Já se passaram 36 anos que deixou a presidência da República o último militar, originário das forças da Cavalaria do Exército, João Batista Figueiredo, que engoliu, pela aprovação do Congresso Nacional, a lei da anistia dos políticos banidos pelo Movimento Militar de 64. Figueiredo tinha um costume de ser franco com a realidade dos fatos e teve oportunidade de afirmar, na ocasião, que o povo brasileiro iria ter vergonha dos políticos que viessem a assumir o poder depois do ciclo militar ao pelo término do seu mandato na presidência da República.

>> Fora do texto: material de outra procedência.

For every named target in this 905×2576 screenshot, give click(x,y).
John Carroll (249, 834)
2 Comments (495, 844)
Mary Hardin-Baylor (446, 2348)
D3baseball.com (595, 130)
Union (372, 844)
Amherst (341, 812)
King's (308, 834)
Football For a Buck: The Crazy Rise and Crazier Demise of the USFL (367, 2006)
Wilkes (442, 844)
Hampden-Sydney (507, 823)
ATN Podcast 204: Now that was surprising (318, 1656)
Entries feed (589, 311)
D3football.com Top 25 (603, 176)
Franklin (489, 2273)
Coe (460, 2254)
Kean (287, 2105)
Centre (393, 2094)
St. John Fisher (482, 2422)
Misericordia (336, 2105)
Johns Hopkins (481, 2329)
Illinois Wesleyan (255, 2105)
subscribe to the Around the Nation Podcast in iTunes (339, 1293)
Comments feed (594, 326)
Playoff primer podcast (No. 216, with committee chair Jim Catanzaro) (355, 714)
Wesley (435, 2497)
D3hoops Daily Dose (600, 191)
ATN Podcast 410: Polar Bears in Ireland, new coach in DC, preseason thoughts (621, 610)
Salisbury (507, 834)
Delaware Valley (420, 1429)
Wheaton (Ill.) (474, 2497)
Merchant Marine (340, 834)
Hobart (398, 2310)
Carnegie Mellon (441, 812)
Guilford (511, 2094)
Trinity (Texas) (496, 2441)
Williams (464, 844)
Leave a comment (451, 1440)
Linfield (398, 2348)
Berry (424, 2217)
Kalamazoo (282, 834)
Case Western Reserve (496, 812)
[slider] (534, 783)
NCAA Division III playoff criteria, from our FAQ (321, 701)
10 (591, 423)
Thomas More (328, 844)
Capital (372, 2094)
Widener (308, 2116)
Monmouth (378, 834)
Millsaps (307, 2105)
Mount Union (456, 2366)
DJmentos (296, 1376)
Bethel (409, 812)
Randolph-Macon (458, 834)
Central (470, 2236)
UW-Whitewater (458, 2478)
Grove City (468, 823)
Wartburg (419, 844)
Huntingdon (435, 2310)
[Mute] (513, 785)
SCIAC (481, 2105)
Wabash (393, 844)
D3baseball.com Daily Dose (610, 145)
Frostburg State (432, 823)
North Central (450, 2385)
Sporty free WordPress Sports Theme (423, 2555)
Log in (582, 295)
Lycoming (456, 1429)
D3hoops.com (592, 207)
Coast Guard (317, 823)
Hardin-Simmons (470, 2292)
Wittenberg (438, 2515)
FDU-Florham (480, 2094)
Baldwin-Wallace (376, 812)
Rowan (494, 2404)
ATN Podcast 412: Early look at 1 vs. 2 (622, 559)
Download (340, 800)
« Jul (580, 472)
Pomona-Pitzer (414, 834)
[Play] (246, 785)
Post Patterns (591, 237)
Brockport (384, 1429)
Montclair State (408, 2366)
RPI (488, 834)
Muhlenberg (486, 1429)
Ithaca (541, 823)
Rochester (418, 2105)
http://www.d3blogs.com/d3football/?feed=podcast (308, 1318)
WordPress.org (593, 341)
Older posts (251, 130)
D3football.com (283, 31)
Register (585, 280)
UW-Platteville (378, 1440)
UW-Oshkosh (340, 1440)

A tragédia brasileira começou exatamente no dia da saída do presidente Figueiredo do poder, quando o presidente eleito, Tancredo Neves (o melhor presidente da República da história brasileira, porque eleito, morreu sem assumir o poder) e, por imposição de Ulysses Guimarães tomou posse o vice de Tancredo, José do Sarney, tomando o poder em assalto, sem ter direito, quando o certo seria, iminente, o presidente do Congresso assumir e convocar novas eleições.

Não vamos voltar ao passado, com todas trapaças ocorridas na administração do formidável José do Sarney. Nada depois de Sarney prestou no Brasil, de governantes. Até que vem a história “nada como o tempo, para ensinar às pessoas que nada resiste a ele”.

Assistimos no poder as tragédias com Collor de Mello, Fernando Henrique Cardoso, Luiz Inácio Lula da Silva, Dilma e Temer. Foram 32 anos de tragédia nacional. Roubaram tanto, mas tanto, tanto que é impossível mensurar a grandeza da ladroagem. Essa corja de ladrões foi impiedosa, brutal, com o nosso país. Estamos assistindo, de cabo a rabo, a grande tragédia que busca uma sobrevida com a presidência de Jair Messias Bolsonaro. Até o assassinato desse visionário que está no poder impedindo que roubem mais, aconteceu e, publicamente, figuras da oposição almejam a morte de Bolsonaro, para ter um fim o suplício que uma poderosa canalha está passando, por não poder roubar os cofres públicos.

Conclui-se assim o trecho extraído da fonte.